El jefe de la bancada del Partido Nacional en Honduras, Tomás Zambrano, hizo un llamado urgente a las Fuerzas Armadas y a la comunidad internacional para que supervisen la sesión del Congreso Nacional convocada por el presidente Luis Redondo, a quien calificó de "ilegal". Zambrano advirtió que la convocatoria busca atentar contra el orden constitucional y la alternancia en el poder, exigiendo que se respete el triunfo de Nasry Asfura en las recientes elecciones.
La crisis política en Honduras se agudiza mientras el país se prepara para la transición de gobierno. El líder del Partido Nacional acusa a Libre, el partido del presidente electo Xiomara Castro, de "abusar y cometer ilegalidades" al intentar anular los resultados electorales a través del Congreso. Redondo, por su parte, ha convocado a la ciudadanía a congregarse en los bajos del Legislativo para presenciar lo que califica como un "momento histórico".

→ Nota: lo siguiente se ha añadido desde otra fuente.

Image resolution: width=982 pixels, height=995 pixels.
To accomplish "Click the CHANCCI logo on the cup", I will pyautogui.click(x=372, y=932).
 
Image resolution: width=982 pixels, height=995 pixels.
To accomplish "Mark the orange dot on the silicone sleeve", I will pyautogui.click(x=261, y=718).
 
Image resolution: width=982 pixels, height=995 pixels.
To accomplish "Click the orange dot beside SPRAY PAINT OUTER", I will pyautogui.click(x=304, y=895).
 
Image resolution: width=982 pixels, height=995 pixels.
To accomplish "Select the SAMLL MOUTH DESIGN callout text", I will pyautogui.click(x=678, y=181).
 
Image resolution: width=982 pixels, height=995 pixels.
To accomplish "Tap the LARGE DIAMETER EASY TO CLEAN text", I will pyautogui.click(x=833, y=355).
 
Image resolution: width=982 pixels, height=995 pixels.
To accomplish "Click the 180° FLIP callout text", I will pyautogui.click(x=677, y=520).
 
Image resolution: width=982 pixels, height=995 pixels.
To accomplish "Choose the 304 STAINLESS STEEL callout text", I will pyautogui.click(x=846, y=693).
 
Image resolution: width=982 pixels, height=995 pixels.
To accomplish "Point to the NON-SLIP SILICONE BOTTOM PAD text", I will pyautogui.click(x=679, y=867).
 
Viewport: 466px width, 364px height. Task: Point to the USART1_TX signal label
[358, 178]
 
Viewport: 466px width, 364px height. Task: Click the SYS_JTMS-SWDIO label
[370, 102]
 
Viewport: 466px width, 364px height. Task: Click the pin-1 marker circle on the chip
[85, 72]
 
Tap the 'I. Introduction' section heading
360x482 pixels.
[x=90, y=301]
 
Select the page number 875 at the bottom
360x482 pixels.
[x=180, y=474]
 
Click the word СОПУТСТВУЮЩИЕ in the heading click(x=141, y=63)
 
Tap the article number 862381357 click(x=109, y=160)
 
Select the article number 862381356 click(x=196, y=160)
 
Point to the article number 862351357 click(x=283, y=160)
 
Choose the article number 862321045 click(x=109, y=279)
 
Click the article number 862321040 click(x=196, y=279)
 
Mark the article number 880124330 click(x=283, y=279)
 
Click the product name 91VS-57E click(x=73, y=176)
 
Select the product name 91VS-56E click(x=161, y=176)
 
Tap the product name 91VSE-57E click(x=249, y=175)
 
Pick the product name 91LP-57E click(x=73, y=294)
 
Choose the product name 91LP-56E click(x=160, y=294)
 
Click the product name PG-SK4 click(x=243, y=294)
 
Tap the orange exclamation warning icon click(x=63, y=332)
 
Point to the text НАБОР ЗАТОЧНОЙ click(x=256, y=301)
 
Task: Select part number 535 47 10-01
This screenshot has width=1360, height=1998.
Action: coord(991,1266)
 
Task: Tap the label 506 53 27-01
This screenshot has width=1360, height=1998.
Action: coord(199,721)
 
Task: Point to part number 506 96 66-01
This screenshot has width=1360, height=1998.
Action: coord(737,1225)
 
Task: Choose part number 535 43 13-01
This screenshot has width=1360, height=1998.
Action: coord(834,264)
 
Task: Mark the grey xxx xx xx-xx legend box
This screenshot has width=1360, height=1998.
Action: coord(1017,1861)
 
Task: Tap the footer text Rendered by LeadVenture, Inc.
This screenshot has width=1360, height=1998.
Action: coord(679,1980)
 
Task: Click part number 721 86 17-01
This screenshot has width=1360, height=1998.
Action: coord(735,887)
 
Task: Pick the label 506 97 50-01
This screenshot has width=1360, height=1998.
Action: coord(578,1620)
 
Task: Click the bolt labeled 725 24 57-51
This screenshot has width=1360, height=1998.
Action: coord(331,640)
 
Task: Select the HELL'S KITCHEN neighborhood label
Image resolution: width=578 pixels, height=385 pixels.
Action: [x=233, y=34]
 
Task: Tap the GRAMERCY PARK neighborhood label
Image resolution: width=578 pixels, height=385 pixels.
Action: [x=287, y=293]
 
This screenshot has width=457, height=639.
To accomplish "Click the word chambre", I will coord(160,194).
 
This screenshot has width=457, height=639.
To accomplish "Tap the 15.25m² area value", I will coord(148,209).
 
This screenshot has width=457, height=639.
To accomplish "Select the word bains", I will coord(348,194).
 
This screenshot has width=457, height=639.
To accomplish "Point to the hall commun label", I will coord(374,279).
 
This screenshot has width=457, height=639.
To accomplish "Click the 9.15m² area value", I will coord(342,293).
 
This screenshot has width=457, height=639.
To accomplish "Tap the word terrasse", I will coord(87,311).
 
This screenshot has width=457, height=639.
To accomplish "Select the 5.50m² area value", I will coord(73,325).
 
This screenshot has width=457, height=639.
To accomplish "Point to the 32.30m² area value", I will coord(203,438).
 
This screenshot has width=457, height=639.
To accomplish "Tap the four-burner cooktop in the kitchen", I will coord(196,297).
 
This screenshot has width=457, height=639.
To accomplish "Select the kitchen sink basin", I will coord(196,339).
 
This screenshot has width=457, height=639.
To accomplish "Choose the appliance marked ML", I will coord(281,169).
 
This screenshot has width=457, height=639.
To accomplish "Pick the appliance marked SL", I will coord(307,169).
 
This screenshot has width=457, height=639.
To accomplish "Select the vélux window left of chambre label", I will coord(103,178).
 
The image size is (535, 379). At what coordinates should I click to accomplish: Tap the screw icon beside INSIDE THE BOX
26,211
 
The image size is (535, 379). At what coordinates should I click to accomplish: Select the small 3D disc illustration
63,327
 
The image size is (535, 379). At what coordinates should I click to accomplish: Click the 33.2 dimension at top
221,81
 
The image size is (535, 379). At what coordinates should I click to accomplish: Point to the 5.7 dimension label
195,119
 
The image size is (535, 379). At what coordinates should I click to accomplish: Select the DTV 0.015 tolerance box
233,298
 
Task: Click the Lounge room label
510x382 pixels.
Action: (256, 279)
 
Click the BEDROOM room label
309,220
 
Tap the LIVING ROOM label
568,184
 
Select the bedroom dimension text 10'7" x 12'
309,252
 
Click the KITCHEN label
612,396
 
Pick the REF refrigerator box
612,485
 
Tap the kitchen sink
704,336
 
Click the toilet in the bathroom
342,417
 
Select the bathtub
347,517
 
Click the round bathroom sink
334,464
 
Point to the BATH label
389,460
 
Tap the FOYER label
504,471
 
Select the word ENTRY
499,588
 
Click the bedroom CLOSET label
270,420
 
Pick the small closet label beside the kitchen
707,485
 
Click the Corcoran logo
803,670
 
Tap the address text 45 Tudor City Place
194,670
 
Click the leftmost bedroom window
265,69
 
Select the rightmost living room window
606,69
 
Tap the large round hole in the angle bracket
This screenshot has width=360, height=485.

Las Fuerzas Armadas, encargadas de mantener el orden constitucional, se encuentran en una delicada posición ante el choque de poderes entre el Congreso saliente y el entrante. La comunidad internacional, que ha acompañado el proceso electoral en Honduras, también ha sido llamada a vigilar que se respete la voluntad popular expresada en las urnas.
La sesión convocada por Redondo para este jueves se perfila como un nuevo capítulo en la disputa por el control del Congreso Nacional, con implicaciones potencialmente graves para la estabilidad democrática del país. Tanto el Partido Nacional como el partido Libre han movilizado a sus seguidores, aumentando los temores de posibles enfrentamientos violentos.
En medio de esta crisis institucional, los ojos de Honduras y la comunidad internacional estarán puestos en la actuación de las Fuerzas Armadas y en la capacidad de los actores políticos para encontrar una solución pacífica y apegada a la Constitución.